= What is being asked =
Take the data below and filter it for lines containing the word "agent"; show each line found.

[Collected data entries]
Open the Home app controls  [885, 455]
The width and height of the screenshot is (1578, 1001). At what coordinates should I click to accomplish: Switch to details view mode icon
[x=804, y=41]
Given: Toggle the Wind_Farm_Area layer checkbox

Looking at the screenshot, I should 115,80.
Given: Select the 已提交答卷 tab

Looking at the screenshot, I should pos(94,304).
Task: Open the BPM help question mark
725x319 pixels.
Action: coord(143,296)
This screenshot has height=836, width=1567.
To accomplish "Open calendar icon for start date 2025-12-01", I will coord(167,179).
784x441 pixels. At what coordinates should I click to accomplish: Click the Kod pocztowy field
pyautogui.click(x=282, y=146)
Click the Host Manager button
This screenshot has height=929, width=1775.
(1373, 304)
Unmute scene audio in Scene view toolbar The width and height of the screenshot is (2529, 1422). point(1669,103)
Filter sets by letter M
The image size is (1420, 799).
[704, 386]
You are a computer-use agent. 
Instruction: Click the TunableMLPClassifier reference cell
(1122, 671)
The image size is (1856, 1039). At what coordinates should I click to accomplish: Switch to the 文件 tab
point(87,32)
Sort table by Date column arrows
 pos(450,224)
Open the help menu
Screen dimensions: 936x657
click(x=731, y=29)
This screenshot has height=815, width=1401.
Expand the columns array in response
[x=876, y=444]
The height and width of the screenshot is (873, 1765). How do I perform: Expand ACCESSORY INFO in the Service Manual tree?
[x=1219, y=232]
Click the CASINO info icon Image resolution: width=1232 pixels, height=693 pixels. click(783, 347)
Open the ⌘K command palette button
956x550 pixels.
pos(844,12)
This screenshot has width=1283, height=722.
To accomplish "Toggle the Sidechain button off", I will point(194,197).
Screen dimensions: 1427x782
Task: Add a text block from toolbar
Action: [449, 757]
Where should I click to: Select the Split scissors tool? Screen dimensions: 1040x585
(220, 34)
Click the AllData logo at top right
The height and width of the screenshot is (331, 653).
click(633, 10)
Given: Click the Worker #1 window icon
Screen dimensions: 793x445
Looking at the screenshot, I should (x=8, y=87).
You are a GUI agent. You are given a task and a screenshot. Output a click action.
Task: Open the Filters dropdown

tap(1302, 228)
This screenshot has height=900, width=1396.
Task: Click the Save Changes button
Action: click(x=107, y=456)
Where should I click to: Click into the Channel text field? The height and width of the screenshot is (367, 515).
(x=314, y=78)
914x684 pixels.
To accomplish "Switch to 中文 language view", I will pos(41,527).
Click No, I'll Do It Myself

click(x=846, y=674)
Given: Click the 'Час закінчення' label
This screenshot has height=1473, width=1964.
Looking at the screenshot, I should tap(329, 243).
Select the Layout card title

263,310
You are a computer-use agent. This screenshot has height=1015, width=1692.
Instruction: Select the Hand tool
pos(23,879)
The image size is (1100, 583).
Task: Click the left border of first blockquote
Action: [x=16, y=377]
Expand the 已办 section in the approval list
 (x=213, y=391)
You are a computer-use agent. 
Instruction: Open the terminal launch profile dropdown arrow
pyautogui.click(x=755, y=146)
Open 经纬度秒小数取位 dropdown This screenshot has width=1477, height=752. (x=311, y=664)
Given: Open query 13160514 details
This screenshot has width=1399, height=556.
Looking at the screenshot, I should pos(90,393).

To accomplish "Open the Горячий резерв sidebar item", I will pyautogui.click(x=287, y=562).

= Result of the exercise =
You are a computer-use agent. 
You are a GUI agent. You are given a task and a screenshot. Output a click action.
You are a computer-use agent. This screenshot has height=1015, width=1692.
You are a computer-use agent. 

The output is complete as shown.